B.3.2. In tegenstelling tot wat de Ministerraad beweert, vormen de in het geding zijnde categorieën van personen vergelijkbare categorieën, in zoverre het in beide gevallen gaat om de toekenning van de naam van de vader aan het buitenhuwelijkse kind, en vloeit het verschil in behandeling waarvan zij het voorwerp zijn, niet alleen voort uit artikel 335, § 3, zoals blijkt uit B.3.1, maar uit alle in het geding zijnde bepalingen.

B.4.1. De toekenning van een familienaam berust in hoofdzaak op overwegingen van sociaal nut. In tegenstelling tot de toekenning van de voornaam wordt zij door de wet bepaald. Die wet strekt ertoe, enerzijds, de familienaam op een eenvoudige en eenvormige wijze te bepalen en, anderzijds, aan die familienaam een zekere onveranderlijkheid te geven.

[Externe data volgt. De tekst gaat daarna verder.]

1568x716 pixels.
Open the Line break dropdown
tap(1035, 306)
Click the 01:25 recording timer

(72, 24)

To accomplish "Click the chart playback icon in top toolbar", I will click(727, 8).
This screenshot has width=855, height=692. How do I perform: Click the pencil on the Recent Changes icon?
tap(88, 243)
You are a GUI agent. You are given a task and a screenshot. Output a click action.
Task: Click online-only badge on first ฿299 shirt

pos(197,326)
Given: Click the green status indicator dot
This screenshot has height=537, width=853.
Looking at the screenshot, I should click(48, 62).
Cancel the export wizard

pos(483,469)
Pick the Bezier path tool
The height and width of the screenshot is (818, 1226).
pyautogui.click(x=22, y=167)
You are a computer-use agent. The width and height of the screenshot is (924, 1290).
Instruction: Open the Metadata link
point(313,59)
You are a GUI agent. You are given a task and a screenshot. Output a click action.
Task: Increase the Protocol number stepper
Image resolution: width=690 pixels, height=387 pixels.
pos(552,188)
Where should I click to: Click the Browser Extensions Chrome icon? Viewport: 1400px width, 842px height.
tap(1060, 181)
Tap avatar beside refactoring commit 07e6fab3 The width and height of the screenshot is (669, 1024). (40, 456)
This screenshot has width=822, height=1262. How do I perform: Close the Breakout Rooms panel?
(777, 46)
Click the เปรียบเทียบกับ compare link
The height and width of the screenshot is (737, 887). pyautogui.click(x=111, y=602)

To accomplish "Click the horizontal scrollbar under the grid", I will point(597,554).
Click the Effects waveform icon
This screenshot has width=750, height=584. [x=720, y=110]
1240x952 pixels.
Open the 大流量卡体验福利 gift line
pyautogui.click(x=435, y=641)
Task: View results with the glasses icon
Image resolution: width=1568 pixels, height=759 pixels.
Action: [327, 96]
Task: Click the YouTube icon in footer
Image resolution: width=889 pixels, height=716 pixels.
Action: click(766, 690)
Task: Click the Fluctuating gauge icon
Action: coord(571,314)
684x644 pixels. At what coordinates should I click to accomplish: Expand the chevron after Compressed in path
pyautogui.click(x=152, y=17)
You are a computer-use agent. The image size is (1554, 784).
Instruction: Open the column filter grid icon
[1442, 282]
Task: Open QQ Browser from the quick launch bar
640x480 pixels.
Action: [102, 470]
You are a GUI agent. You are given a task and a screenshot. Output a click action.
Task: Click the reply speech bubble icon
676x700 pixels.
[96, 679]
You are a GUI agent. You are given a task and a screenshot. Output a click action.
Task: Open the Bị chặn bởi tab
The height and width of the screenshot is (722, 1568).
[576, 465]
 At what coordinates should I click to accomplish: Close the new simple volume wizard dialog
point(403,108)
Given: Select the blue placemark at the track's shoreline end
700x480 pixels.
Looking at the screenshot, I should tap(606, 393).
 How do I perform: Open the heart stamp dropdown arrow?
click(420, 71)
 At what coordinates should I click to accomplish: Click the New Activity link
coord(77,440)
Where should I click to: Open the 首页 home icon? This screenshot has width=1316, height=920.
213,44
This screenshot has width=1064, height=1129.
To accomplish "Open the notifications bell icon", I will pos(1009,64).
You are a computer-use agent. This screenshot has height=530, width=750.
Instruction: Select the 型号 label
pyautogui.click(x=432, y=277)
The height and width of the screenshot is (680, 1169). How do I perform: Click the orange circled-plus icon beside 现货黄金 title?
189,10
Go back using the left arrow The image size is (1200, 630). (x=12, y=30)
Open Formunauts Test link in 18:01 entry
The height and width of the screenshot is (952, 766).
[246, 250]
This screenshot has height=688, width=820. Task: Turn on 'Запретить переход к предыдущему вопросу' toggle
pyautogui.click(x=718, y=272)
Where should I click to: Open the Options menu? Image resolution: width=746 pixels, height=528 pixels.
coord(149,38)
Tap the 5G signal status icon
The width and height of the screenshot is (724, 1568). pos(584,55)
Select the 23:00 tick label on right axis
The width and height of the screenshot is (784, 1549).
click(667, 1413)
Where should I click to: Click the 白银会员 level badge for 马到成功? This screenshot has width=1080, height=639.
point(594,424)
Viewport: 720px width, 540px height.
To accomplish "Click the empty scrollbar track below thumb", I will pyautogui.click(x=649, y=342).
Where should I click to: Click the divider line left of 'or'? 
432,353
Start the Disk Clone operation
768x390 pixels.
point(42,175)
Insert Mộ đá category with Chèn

B.4.2. Anders dan het recht om een naam te dragen, kan het recht om zijn familienaam aan zijn kind te geven niet als een grondrecht worden beschouwd. Wat de regeling van de naamgeving betreft, beschikt de wetgever derhalve over een ruime beoordelingsbevoegdheid.

B.5.1. Artikel 335 van het Burgerlijk Wetboek is ondergebracht in het hoofdstuk betreffende de gevolgen van de afstamming. Het stelt op algemene wijze de regels van de naamgeving als gevolg van de afstamming vast.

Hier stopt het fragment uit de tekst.